_Work to be completed_
Retype word for word the stretch of entries below from the line that has "Where should I click to: Launch" through the line that has "Instruction: Sort requests", and omit the pictures.

_Source data_
§
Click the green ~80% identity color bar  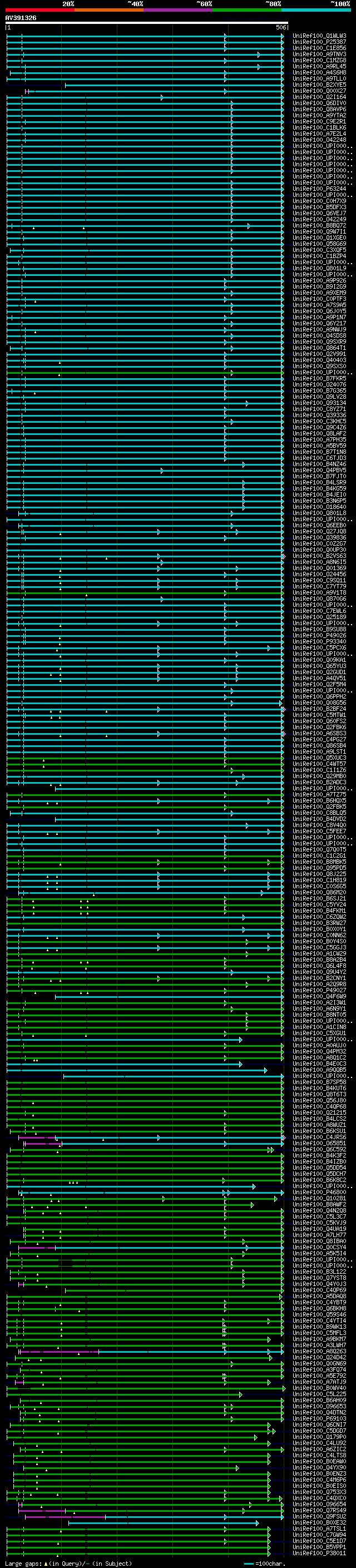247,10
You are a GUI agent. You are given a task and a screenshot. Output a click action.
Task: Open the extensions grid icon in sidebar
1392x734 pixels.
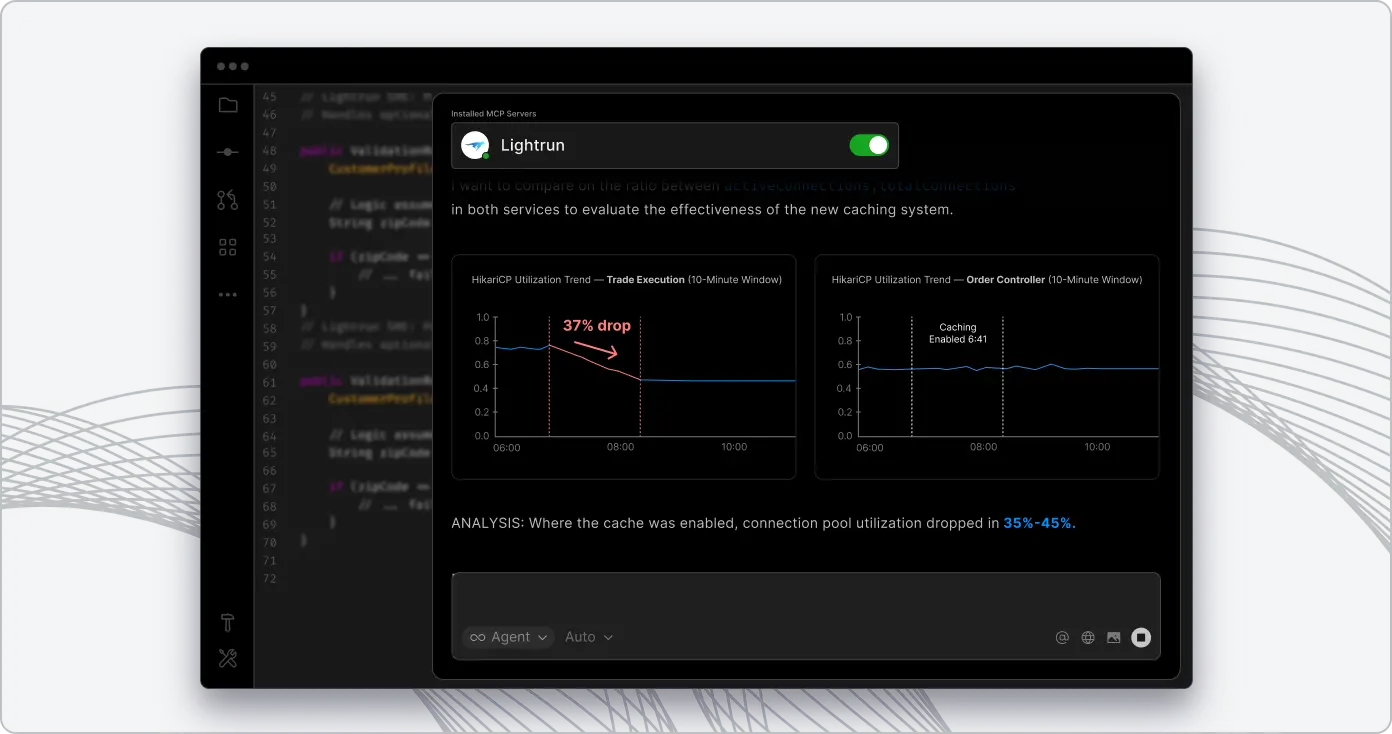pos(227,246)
§
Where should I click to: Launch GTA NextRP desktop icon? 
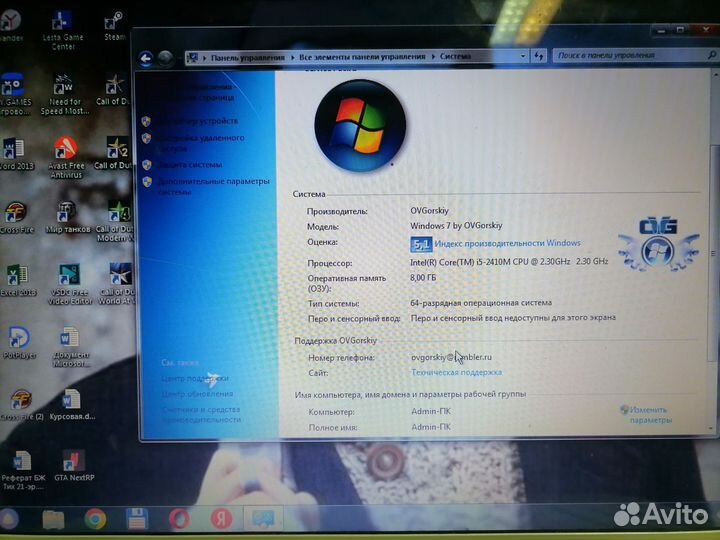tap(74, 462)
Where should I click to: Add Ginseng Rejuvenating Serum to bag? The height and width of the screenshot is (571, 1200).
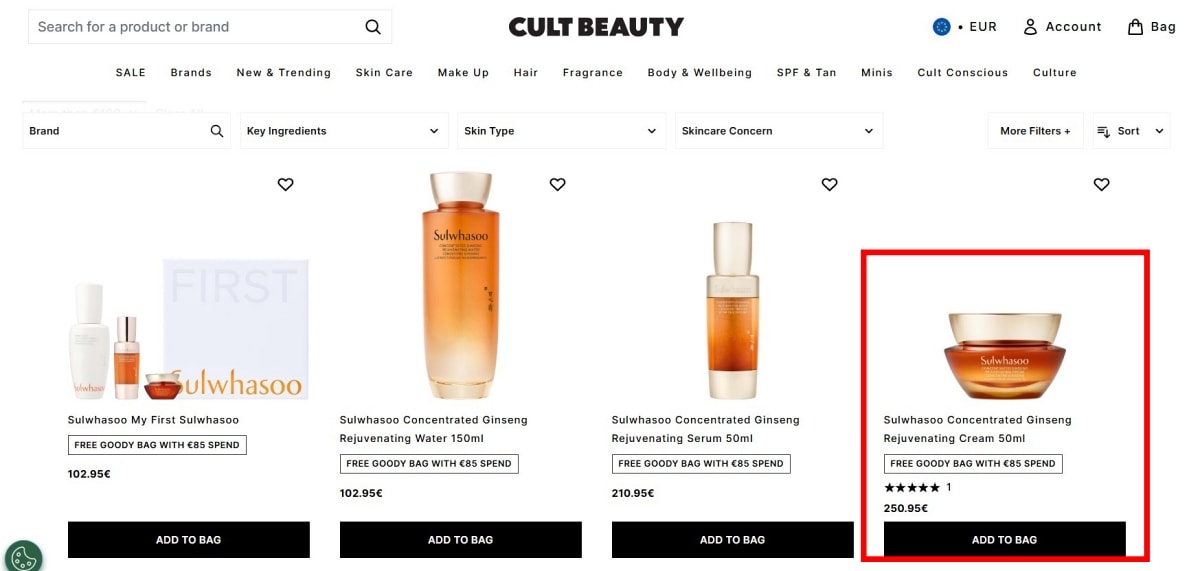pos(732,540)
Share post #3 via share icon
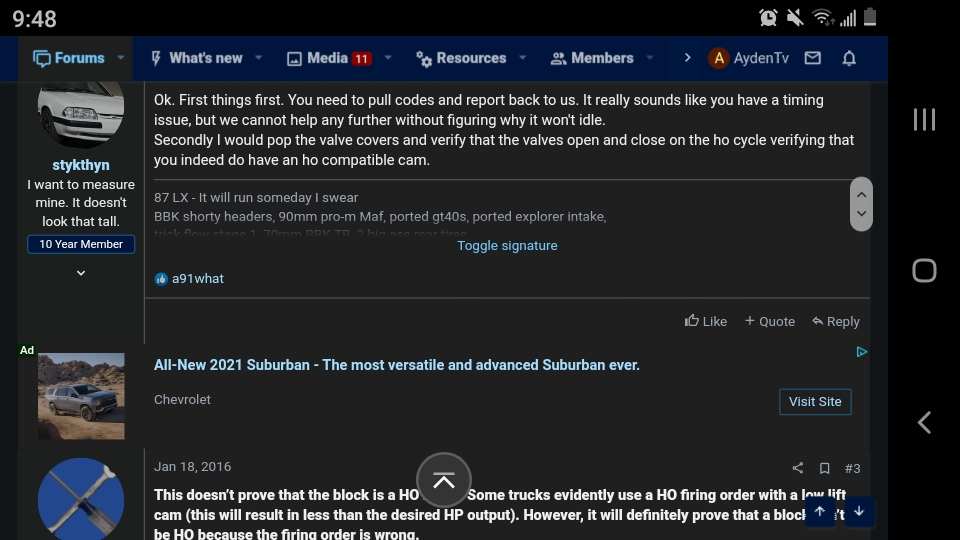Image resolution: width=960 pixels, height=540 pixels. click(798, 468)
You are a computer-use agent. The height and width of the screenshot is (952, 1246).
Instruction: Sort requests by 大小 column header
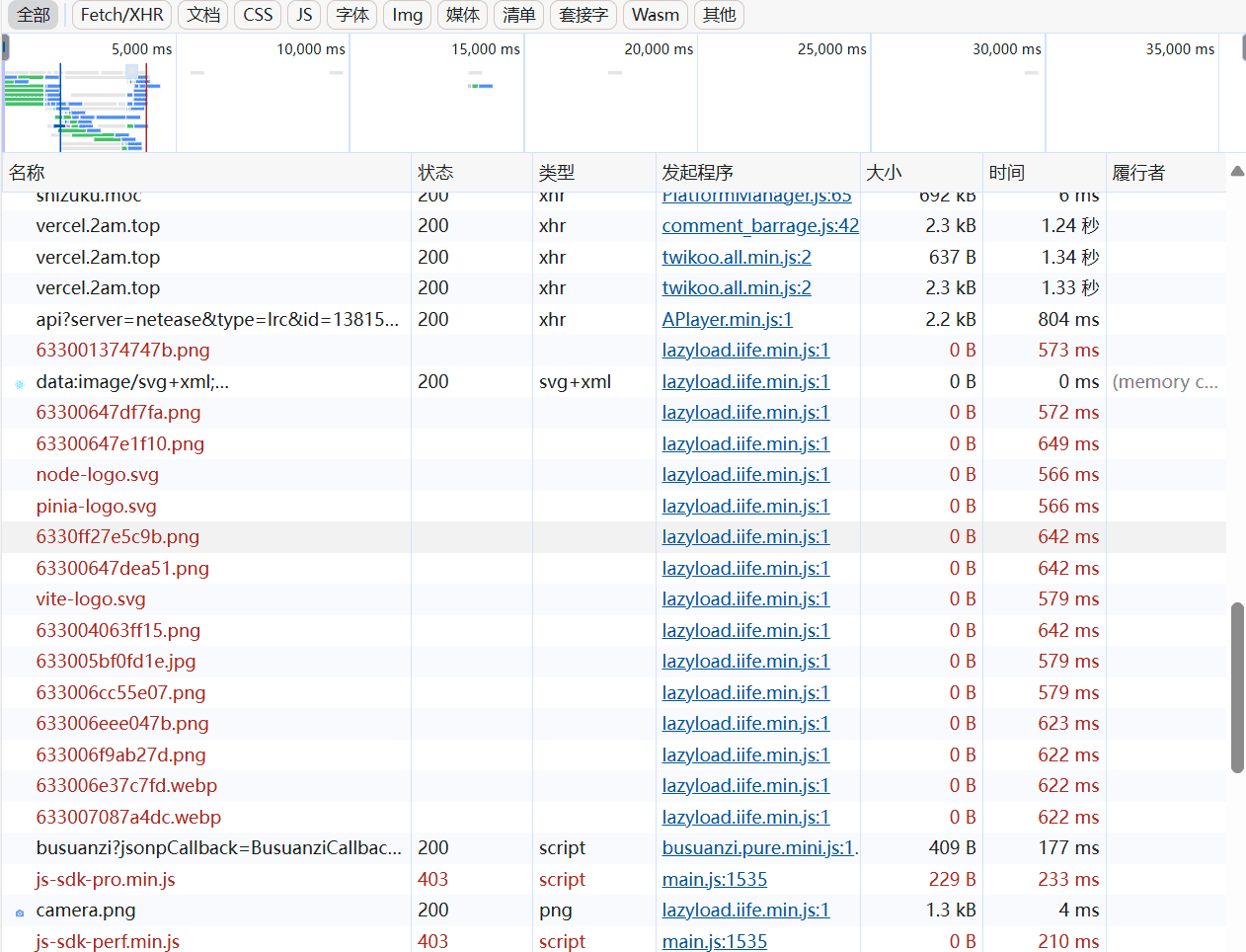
§
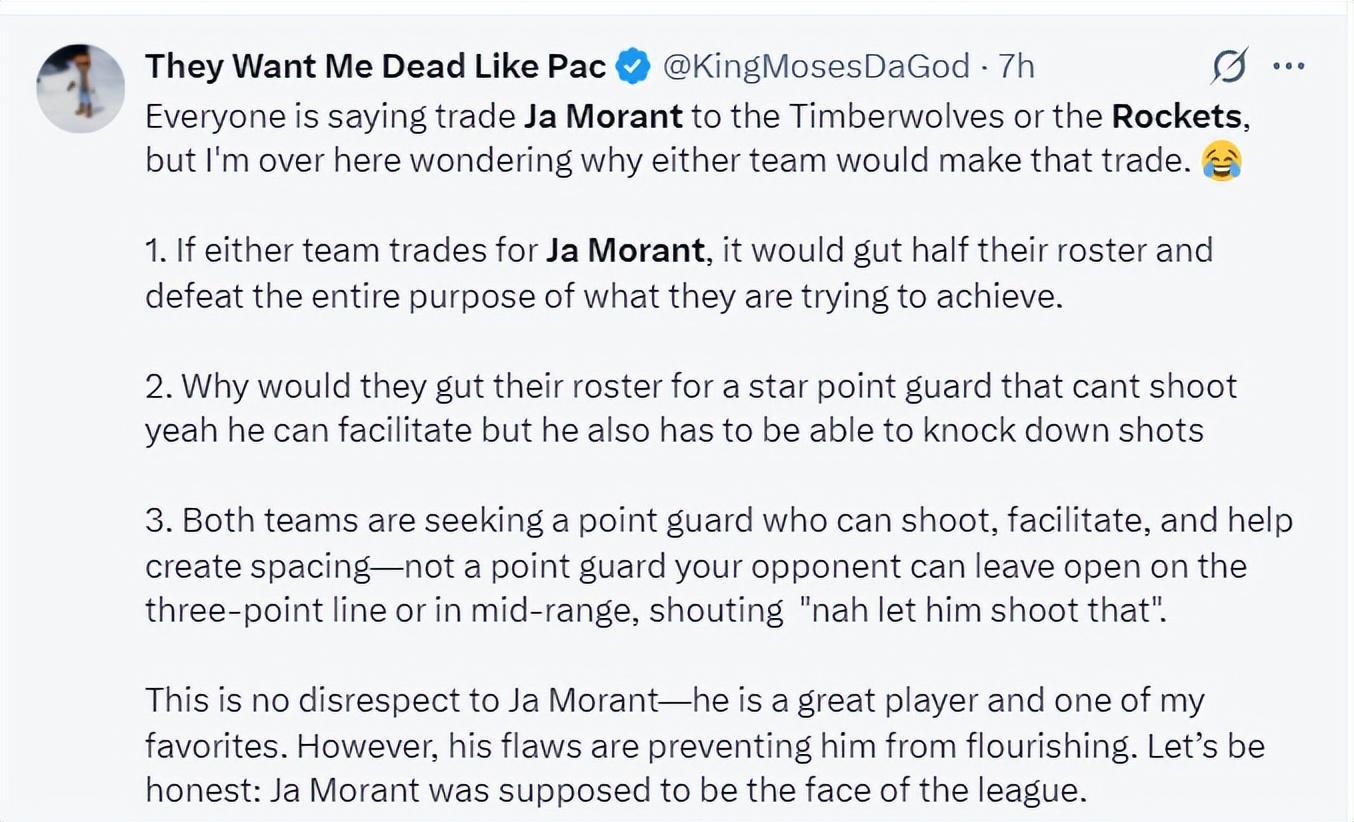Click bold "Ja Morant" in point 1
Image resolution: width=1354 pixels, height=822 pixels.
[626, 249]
§
_Answer below_
Where should I click to: Launch GTA NextRP desktop icon? 
tap(74, 462)
Where should I click to: Add Ginseng Rejuvenating Serum to bag? The height and width of the screenshot is (571, 1200).
pos(732,540)
Share post #3 via share icon
Image resolution: width=960 pixels, height=540 pixels. click(798, 468)
You are a computer-use agent. The height and width of the screenshot is (952, 1246).
Instruction: Sort requests by 大小 column header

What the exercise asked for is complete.